There is a rumor — evidently unprovable, creditably humorous — surrounding the word “testify.” Men in classical Rome who bore public witness were made (or so the story goes) to swear upon and actually grip their own testicles. Vowing; telling; risking a very rough mutilation. The fullest truth, or the grimmest punishment.
Memoirs are — memory is — rarely 100 percent accurate. Any autobiography is a construct, ballpark, even unnatural. Private diaries, too, can be unreliable — a detail that matters only if the diary is read.
The diaries of the infamous Guantanamo Bay detainee Abu Zubaydah have been keenly read by U.S. intelligence officials. The U.S. government built its legal and political case for torture and other distinguishing features of the “war on terror” on what they claimed was in Zubaydah’s purloined daybook. They never let anyone outside narrow circles of the government read the diaries, however. Questions of first-person reliability and narrative voice usually preoccupy just scholars and writers, but in this case they have assumed historical significance. Yet there has been no discussion. Let’s start one.
Last month, Al Jazeera America published the U.S. government’s English translation of the six volumes of Zubaydah’s diaries. They begin with his 1990s student years and run almost to the moment of his March 2002 capture.
As the author of three novels and a memoir, and as a teacher of writing at New York University, I thought the diaries might deliver some inadvertent literary interest. They deliver more than that.
It’s hard not to be surprised by what’s actually in there. Zubaydah makes a fairly typical literary character, if one certainly open to multiple readings; he’s the young man finding self-sufficiency in ruthless isolation, full of opposites and doubt and the bizarreness of any life. But how strange that, in part, the U.S. built a case for torture, counterterrorism policy and war on the basis of a literary interpretation of Abu Zubaydah’s diaries. Almost by definition, such exercises are inconclusive. More to the point, the American officials who did that literary interpreting seem not to have been very good at it.
In 1990 Abu Zubaydah was a young Nakba-tossed Palestinian, studying computer programming in India, looking to find expression for his rage. “Dear 30-year-old (me),” he begins. “Today I have decided to write my memoirs and these words are to you.
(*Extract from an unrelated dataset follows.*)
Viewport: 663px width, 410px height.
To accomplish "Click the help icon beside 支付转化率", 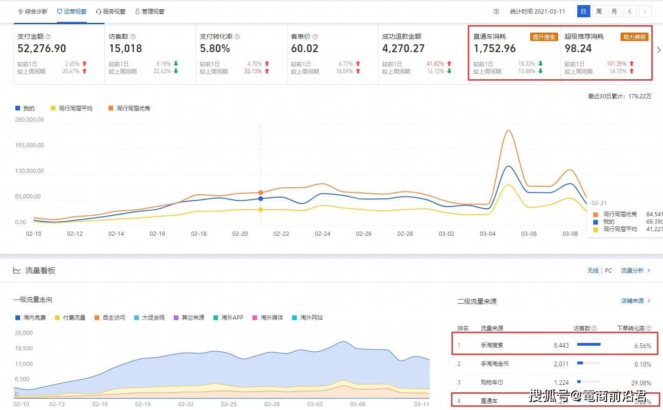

So, this will be the letter in which I complain to you, get things off my chest, and cry in your arms whenever I feel the need to share my burden, from this silly world, with someone.”
As if addressing some future U.S. intelligence official, Zubaydah helpfully adds: “I am not a schizophrenic, which is a split personality disease; rather, I am trying to divide myself into two parts … (Y)ou Hani 2 at 30 years of age are different than Hani 1 … Me… at 20 years old.”
According to Al Jazeera America, FBI agents upon reading this eventually determined that Abu Zubaydah did have a “schizophrenic personality.” (There’s no way this diagnosis could be accurate; as Al Jazeera America points out, “The correct term for the exhibition of multiple personalities is dissociative identity disorder.”) But if Zubaydah’s weird dissociative voice (Hani 2/Hani 1) doesn’t show schizophrenia, what does it show?